Greece's recent moves to prepare for a debt restructuring have not triggered a payout on credit default swaps, the International Swaps and Derivatives Association said on Thursday.
However, a credit event is still widely expected if Greece uses recently approved legislation enabling it to force its debt restructuring upon all of its private creditors. This could happen shortly after the window for the restructuring deal closes on March 8.
ISDA's Thursday ruling means holders of these insurance contracts, worth a net $3.25 billion, will not receive payment at this stage, though further rulings based on any new questions are still possible.
The situation in the Hellenic Republic is still evolving and today's EMEA (determinations committee) decisions do not affect the right or ability of market participants to submit further questions, ISDA said in their statement.

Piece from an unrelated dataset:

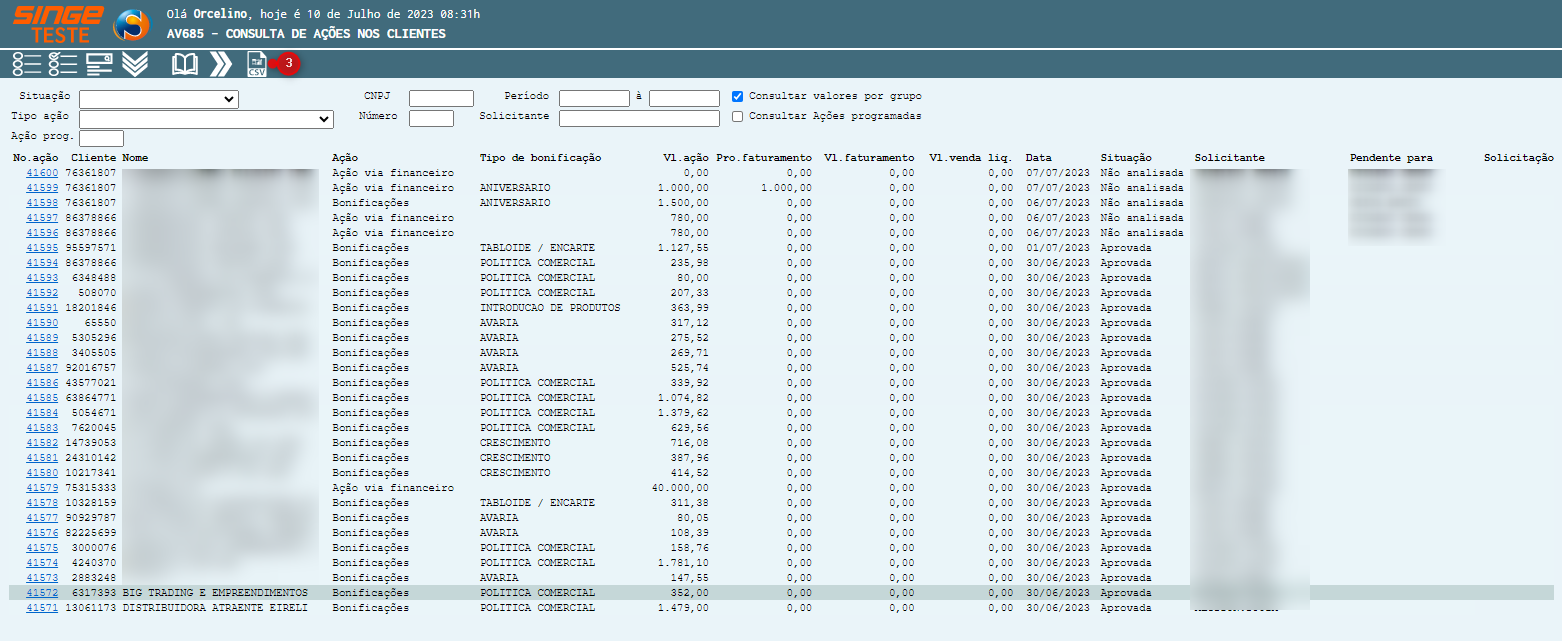The width and height of the screenshot is (1562, 641).
Task: Click the open book icon
Action: point(185,64)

The committee was asked to consider whether a 'credit event' had occurred as a result of new Greek legislation that could force all bondholders to accept losses and after the European Central Bank took steps to avoid losses on its Greek bonds.
The 15 ISDA committee members voted unanimously that this did not meet the ISDA definition of a credit event.
The decision was anticipated by many market participants given it was hard to prove that bondholders had been legally placed behind the ECB in the queue to be paid.
Previous legal guidance had also suggested that the inclusion of collective action clauses alone was not enough to trigger CDS payouts.
However the use of those clauses, which allow Greece to enforce changes on all bondholders if it achieves the support of a two-thirds majority of them, is still expected to trigger a credit event.